Source data:
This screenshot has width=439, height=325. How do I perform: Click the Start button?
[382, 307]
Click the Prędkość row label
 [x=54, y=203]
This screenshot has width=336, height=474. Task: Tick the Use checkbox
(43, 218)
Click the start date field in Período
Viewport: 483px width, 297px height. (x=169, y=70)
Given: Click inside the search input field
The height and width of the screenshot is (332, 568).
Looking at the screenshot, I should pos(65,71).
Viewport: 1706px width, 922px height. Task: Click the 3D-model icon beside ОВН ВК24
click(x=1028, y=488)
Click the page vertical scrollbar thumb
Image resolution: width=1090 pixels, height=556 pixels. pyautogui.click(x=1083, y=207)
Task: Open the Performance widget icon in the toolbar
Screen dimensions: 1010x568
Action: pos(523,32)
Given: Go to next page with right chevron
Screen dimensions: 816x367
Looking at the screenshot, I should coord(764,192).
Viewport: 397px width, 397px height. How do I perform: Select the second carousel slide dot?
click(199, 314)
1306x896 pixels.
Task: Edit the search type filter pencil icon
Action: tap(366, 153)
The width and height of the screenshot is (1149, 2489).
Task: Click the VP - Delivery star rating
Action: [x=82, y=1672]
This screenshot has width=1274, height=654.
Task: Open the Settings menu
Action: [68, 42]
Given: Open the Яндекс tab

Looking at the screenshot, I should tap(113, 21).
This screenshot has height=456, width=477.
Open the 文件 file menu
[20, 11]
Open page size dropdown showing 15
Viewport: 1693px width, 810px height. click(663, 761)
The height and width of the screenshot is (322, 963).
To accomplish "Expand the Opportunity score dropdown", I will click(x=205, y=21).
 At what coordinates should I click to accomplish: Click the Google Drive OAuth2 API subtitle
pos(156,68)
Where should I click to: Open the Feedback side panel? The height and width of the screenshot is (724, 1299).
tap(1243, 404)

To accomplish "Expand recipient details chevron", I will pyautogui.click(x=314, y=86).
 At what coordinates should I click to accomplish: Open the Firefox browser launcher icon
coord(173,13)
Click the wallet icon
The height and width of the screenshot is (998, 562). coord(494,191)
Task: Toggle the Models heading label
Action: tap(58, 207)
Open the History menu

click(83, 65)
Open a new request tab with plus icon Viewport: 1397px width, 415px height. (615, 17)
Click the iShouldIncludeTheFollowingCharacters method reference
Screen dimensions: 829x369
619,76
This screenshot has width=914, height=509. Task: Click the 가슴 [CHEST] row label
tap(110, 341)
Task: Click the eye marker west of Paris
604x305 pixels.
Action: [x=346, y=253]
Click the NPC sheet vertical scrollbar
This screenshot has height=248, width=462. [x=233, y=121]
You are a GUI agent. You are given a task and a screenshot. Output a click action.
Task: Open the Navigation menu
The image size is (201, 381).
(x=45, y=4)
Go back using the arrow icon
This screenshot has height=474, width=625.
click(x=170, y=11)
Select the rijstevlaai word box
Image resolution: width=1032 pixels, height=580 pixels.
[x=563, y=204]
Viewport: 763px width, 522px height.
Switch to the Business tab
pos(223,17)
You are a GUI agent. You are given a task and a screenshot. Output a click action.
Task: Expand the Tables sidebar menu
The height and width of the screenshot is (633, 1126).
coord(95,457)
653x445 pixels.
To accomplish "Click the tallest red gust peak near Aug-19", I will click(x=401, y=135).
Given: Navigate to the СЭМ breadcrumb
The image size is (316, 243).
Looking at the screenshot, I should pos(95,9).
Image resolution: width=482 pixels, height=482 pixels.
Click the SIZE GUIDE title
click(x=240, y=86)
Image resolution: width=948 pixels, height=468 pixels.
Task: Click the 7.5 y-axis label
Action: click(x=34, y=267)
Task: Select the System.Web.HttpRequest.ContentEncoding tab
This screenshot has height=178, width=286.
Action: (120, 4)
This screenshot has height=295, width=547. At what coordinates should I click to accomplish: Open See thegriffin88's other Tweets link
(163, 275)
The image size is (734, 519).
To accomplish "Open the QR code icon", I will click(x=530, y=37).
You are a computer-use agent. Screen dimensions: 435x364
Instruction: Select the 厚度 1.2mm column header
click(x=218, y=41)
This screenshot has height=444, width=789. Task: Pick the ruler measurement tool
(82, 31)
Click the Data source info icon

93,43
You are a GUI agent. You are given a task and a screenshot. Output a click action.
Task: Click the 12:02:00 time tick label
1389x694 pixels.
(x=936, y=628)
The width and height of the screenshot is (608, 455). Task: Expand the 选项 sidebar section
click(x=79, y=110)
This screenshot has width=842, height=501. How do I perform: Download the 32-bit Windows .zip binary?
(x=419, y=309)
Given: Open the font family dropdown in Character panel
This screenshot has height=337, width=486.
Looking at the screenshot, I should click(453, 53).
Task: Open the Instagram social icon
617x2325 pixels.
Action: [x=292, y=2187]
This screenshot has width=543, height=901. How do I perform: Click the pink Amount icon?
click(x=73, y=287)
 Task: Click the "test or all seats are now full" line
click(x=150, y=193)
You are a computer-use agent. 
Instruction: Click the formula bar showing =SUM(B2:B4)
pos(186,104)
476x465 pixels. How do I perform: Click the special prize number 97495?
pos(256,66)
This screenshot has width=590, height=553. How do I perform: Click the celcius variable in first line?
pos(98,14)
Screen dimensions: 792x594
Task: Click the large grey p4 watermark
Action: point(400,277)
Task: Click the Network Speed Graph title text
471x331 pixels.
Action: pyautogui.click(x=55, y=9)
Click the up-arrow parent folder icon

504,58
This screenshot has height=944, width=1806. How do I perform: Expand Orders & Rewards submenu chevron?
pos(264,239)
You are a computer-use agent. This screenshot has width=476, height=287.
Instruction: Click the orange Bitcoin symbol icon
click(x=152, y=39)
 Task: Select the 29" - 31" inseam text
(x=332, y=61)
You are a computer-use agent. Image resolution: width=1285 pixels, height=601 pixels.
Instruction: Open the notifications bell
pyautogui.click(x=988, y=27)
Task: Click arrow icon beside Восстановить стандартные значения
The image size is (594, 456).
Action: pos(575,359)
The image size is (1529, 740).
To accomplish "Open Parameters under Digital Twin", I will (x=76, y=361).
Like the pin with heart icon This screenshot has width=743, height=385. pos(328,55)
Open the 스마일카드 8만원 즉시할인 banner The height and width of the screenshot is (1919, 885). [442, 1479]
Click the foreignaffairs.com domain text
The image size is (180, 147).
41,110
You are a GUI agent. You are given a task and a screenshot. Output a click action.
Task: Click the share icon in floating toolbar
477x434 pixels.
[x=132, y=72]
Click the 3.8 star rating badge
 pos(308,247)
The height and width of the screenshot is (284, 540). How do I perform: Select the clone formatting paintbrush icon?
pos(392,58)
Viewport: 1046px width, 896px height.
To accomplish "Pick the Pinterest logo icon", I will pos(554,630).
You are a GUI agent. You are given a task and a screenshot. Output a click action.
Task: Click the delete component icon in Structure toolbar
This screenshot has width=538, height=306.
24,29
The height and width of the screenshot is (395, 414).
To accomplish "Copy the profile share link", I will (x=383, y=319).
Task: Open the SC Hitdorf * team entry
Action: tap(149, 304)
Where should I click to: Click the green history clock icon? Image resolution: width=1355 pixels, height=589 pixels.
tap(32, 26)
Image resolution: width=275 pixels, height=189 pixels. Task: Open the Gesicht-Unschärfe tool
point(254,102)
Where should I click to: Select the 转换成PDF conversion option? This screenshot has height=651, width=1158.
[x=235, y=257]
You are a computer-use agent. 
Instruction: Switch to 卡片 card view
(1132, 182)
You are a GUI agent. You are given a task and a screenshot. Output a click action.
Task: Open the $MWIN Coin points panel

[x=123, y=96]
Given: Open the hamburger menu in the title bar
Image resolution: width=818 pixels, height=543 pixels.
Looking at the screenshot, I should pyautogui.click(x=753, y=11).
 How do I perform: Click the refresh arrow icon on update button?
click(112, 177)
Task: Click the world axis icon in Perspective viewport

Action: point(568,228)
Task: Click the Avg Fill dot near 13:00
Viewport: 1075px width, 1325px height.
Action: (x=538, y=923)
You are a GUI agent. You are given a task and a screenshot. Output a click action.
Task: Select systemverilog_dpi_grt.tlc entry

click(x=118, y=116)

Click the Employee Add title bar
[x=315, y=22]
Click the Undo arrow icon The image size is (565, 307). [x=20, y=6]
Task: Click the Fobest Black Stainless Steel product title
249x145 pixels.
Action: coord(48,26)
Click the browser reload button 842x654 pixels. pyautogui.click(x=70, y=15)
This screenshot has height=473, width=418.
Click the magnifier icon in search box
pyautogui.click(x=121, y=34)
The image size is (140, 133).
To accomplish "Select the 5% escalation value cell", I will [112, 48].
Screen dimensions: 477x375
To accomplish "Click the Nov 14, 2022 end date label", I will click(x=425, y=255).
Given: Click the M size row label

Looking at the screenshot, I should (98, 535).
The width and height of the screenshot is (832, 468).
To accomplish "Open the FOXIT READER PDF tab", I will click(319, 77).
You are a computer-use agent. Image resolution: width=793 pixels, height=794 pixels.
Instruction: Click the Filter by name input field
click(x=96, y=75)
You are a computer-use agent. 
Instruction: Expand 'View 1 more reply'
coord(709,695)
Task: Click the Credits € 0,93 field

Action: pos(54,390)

About this task: Identify how many lines in the entries above include the string "toolbar", then state that number alone.

Answer to the problem: 3